Notwithstanding, the COVID-19 pandemic has served President Salva Kiir by providing a rationale for the presidency to avoid engaging intensely in the implementation of the peace agreement.
The 2018 peace agreement will remain dormant for the foreseeable future because it is no longer guiding the actions of the warring parties. Consequently, the country faces the risk of a multidirectional war, which could occur at any time, as the Juba-based elites are fighting proxy wars using communities. In the same way as the wrangling over the Ministry of Petroleum and Mining within the SPLA-IO triggered a resumption of conflict in July 2016, the President’s office is experiencing similar tension. The high numbers of deaths caused by the coronavirus outbreak in Juba have reached a level where they could contribute to political instability. The discourse around the democratic transition spearheaded by the JCE has led to suspicions and accusations among the elites, adding a second layer of discord to their existing proxy wars.
- Some information contained in this article draws on interviews with cabinet ministers, an armed sector leader, a South Sudanese commentator, South Sudanese analyst and a former deputy cabinet minister. These interviews were conducted on 24 and 27 February 2021, respectively.
Daniel Akech Thiong is an independent consultant who focuses on politics and economics in South Sudan, the founder of Functor Consulting, and the author of the upcoming ‘The Politics of Fear in South Sudan: Generating Chaos, Creating Conflicts’ (Bloomsbury, 20 May 2021).

Record set =>
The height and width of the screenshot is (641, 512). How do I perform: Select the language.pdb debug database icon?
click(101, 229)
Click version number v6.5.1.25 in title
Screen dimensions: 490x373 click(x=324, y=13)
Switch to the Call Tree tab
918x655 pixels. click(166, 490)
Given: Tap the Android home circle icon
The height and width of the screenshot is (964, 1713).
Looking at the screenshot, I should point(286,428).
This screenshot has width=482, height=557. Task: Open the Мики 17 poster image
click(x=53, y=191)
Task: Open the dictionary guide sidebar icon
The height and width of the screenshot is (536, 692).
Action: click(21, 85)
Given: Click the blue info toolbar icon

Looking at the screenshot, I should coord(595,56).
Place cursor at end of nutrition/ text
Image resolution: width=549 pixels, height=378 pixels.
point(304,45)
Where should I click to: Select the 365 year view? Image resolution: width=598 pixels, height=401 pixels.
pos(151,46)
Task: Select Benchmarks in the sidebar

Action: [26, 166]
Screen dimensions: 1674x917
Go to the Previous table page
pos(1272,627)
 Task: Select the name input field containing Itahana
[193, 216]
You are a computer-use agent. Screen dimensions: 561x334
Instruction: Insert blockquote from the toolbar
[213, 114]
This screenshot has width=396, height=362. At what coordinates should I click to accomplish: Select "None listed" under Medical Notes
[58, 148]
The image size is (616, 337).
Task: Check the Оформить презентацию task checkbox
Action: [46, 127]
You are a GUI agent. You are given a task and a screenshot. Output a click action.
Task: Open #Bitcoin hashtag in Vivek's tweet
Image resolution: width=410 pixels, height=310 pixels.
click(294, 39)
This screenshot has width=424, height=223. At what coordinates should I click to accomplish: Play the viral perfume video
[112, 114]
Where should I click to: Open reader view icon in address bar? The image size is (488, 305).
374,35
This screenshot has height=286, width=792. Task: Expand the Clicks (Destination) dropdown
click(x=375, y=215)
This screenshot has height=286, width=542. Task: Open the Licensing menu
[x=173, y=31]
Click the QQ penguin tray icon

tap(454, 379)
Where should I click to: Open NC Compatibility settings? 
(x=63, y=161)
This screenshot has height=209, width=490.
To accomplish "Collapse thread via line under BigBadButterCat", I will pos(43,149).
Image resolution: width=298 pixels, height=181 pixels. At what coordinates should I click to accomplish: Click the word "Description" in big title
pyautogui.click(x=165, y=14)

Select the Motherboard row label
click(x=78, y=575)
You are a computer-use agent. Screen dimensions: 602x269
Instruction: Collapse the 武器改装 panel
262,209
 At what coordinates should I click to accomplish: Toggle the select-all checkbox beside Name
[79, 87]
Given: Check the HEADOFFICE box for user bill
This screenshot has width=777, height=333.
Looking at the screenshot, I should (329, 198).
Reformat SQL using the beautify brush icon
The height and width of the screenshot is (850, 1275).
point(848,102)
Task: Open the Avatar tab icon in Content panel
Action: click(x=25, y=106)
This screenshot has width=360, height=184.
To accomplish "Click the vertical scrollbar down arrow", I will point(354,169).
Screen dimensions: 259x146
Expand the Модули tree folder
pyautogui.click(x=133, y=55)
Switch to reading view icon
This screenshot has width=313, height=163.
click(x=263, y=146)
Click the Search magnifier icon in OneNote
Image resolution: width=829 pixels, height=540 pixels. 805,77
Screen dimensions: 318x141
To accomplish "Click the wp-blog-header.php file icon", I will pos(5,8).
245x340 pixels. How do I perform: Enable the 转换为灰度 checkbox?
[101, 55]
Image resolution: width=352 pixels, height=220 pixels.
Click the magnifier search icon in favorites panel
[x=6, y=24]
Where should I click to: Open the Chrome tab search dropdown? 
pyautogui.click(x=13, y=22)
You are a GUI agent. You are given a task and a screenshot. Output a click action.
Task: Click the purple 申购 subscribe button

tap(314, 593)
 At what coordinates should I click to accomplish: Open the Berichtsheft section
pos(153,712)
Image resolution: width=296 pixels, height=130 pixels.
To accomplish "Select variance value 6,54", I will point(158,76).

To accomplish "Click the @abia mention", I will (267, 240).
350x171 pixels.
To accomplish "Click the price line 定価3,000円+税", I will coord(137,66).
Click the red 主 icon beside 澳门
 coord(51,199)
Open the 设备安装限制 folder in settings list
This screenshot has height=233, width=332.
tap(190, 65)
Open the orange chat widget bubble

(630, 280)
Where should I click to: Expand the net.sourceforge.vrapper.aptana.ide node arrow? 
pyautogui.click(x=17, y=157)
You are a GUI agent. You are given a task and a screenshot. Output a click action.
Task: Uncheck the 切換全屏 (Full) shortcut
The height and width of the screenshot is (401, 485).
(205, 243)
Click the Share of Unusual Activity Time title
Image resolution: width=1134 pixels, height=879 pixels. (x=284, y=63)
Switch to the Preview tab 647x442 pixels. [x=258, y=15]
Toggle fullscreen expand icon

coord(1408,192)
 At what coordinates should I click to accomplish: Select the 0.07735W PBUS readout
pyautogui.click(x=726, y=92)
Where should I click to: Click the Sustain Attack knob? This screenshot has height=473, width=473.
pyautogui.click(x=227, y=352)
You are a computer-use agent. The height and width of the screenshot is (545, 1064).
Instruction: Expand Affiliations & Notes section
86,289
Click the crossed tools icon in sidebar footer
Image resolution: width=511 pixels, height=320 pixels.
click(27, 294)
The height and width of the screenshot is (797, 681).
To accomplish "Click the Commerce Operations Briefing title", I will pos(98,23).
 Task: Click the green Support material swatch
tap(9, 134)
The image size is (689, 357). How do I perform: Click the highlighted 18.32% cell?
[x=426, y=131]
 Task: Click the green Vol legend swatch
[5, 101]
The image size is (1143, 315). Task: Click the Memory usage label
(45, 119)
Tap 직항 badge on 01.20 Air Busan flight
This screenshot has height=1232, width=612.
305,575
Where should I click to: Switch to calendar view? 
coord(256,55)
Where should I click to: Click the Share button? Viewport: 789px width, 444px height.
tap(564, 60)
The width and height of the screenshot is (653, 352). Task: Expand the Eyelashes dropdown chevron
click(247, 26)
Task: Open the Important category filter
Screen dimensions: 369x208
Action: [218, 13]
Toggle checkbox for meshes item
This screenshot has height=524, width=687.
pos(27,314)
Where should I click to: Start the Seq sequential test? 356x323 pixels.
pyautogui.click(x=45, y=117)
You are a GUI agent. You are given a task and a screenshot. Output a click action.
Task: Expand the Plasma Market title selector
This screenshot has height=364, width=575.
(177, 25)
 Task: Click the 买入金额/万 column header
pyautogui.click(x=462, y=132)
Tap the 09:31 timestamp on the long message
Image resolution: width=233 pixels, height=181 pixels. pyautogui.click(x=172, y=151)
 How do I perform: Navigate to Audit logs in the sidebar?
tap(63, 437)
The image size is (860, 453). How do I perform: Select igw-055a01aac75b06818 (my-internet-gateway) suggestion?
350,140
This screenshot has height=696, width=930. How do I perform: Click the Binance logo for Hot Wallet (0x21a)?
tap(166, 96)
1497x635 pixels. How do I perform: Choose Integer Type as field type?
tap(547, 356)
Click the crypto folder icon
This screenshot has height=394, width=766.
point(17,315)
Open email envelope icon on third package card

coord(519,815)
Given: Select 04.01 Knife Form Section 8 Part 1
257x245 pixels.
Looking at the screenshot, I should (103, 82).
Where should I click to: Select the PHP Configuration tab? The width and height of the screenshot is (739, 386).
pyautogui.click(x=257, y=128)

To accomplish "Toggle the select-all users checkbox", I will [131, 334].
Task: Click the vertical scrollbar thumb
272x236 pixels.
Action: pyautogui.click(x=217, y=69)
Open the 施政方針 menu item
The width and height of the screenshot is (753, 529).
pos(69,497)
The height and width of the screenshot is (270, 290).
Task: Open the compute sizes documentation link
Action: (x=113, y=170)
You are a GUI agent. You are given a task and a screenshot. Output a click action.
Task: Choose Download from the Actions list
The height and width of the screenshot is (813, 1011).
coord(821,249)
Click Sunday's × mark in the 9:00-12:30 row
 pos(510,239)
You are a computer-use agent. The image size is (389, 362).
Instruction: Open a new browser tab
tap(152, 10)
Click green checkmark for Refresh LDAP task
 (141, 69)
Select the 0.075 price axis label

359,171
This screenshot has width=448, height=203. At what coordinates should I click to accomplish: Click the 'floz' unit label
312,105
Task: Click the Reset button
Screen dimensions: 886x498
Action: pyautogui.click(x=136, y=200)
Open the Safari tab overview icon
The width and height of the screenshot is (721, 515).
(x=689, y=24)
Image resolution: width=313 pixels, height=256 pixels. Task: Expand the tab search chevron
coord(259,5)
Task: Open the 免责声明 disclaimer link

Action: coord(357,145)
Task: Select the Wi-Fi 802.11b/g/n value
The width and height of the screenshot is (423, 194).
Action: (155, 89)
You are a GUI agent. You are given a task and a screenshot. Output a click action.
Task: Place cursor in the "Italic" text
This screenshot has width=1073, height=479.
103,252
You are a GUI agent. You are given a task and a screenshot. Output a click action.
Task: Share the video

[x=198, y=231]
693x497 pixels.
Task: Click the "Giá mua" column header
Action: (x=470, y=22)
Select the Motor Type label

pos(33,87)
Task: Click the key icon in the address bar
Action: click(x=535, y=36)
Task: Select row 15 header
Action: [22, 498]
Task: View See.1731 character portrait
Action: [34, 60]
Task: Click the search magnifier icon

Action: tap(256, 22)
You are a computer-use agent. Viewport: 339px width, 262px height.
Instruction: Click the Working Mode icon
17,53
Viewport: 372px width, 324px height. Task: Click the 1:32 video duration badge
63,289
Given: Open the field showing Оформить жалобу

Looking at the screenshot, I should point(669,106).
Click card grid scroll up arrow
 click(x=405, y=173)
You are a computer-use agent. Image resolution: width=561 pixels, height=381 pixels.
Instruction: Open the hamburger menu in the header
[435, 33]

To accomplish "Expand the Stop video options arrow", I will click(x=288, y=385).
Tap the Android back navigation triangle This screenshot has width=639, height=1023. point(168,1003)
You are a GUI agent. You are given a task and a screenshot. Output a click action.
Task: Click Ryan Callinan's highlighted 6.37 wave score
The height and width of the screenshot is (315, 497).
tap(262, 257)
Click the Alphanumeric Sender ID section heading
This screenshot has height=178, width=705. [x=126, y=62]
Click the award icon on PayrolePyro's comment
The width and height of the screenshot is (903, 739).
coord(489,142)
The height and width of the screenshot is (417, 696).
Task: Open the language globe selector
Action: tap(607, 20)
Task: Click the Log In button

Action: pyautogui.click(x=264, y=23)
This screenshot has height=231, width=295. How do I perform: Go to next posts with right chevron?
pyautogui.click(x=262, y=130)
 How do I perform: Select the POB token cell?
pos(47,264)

Instructions =>
1. In the passage on South Sudan's peace agreement, what triggered a resumption of conflict in July 2016?
2. Name every kind of person interviewed for the information in the passage on South Sudan's peace agreement.

Expected results =>
1. Wrangling over the Ministry of Petroleum and Mining within the SPLA-IO.

2.
- cabinet ministers
- an armed sector leader
- a South Sudanese commentator
- a South Sudanese analyst
- a former deputy cabinet minister